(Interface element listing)
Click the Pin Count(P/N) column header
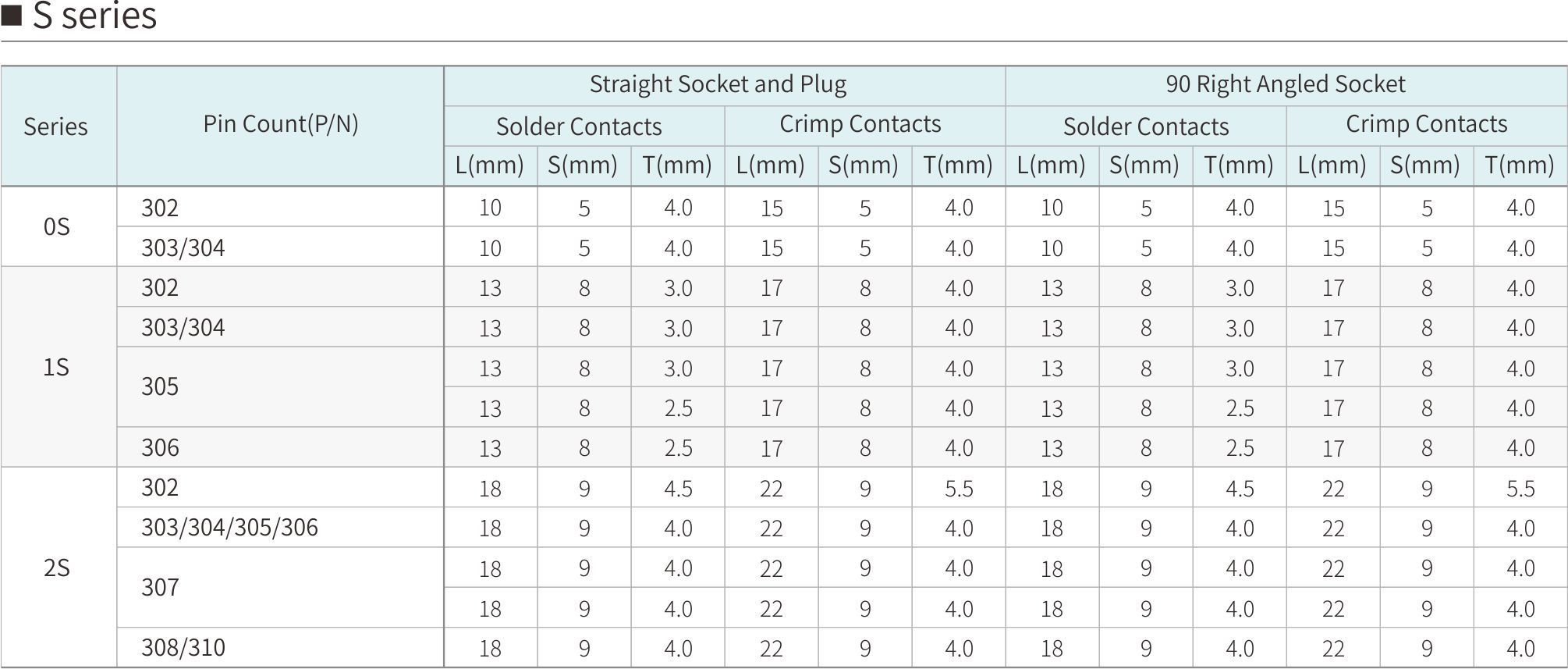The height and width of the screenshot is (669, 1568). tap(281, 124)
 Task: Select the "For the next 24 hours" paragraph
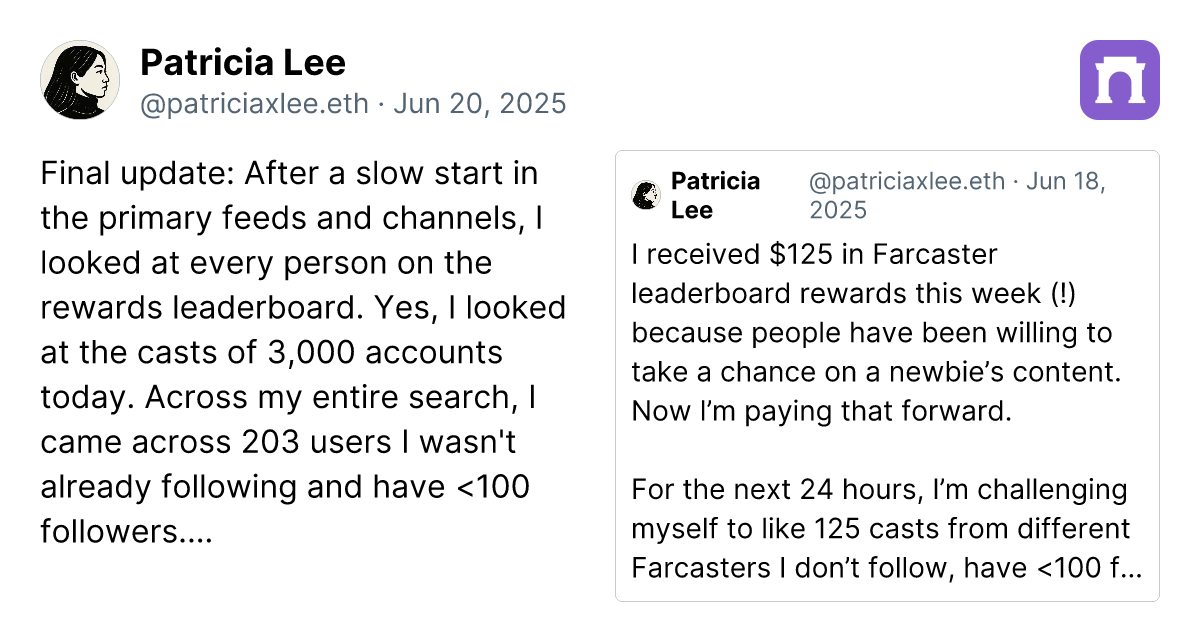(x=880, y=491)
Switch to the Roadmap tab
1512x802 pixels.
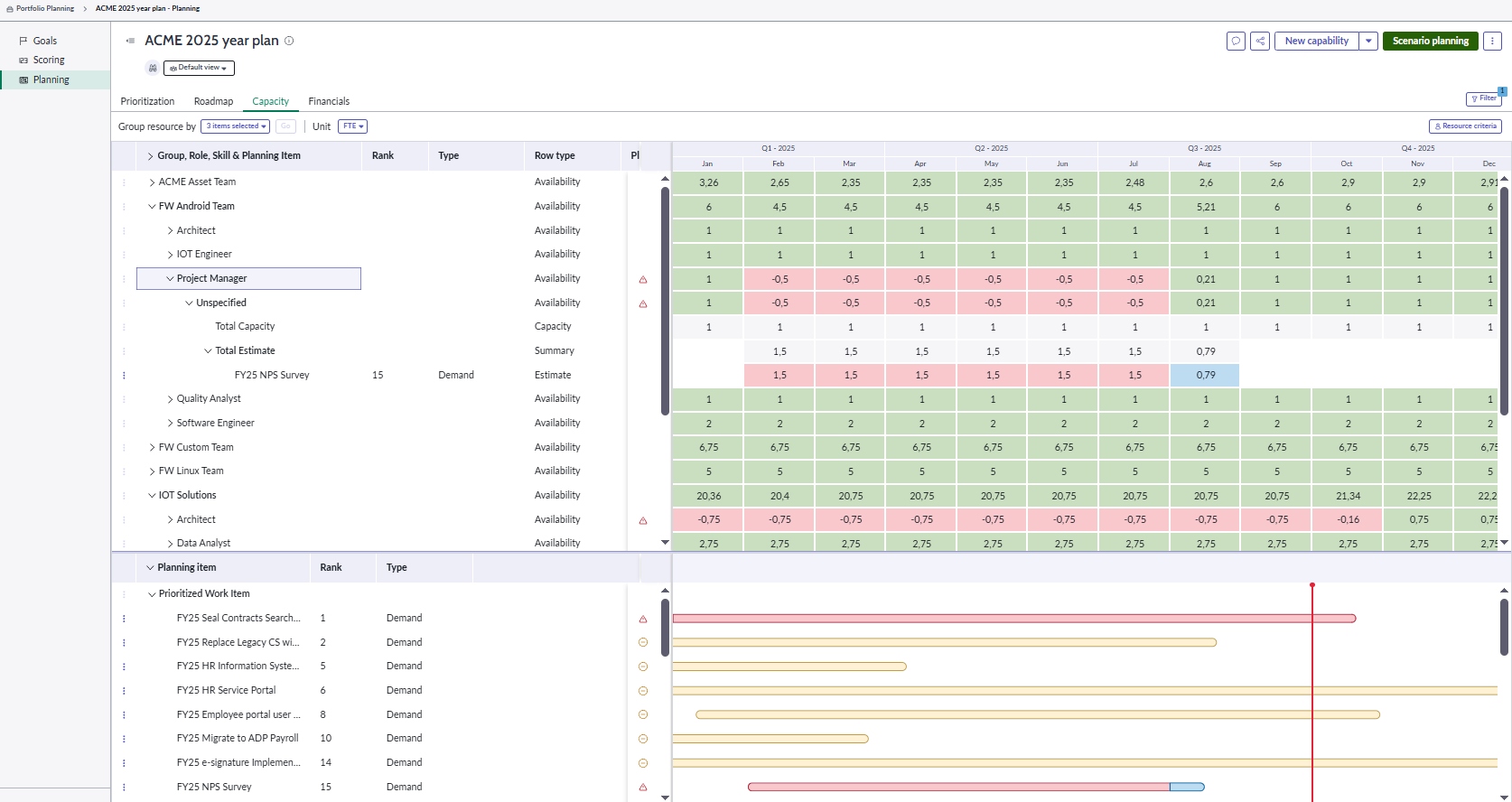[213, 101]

**EXERCISE DETAILS**
Locate each line in the listing above that contains the string "Select", matching case exactly, and copy those lines.

**SOLUTION**
 Task: Select the "For the next 24 hours" paragraph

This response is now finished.